<<<<
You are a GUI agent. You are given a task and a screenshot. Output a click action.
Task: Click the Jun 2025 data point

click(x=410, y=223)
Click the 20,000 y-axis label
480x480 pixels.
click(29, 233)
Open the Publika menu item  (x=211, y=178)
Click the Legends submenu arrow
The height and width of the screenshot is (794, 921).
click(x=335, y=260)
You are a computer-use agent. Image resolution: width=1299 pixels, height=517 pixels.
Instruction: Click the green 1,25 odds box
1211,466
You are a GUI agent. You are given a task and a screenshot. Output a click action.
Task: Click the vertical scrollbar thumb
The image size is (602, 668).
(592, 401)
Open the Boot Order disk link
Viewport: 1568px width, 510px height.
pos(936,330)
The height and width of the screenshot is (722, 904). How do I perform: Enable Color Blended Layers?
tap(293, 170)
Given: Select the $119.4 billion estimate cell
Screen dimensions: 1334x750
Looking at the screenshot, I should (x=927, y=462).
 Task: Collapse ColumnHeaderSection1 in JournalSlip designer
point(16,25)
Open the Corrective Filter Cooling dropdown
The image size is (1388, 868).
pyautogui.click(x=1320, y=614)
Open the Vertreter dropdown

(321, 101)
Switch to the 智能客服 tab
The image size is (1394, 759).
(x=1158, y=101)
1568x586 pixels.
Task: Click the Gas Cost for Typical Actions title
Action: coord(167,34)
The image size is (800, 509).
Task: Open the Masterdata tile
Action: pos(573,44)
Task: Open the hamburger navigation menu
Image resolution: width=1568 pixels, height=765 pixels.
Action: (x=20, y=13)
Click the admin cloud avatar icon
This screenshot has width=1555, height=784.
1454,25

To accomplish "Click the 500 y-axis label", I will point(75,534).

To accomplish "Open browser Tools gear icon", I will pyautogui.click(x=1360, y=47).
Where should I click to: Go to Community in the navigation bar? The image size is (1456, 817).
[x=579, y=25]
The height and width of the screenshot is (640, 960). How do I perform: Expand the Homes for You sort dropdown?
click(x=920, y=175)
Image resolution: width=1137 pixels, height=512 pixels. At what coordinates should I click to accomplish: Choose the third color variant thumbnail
>>>>
## What to work on
Of all the entries above, retype exactly the lines from the line with "Task: Click the Jun 2025 data point" to the line with "Task: Click the vertical scrollbar thumb", both included, and no others.

## Answer space
Task: Click the Jun 2025 data point

click(x=410, y=223)
Click the 20,000 y-axis label
480x480 pixels.
click(29, 233)
Open the Publika menu item  (x=211, y=178)
Click the Legends submenu arrow
The height and width of the screenshot is (794, 921).
click(x=335, y=260)
You are a computer-use agent. Image resolution: width=1299 pixels, height=517 pixels.
Instruction: Click the green 1,25 odds box
1211,466
You are a GUI agent. You are given a task and a screenshot. Output a click action.
Task: Click the vertical scrollbar thumb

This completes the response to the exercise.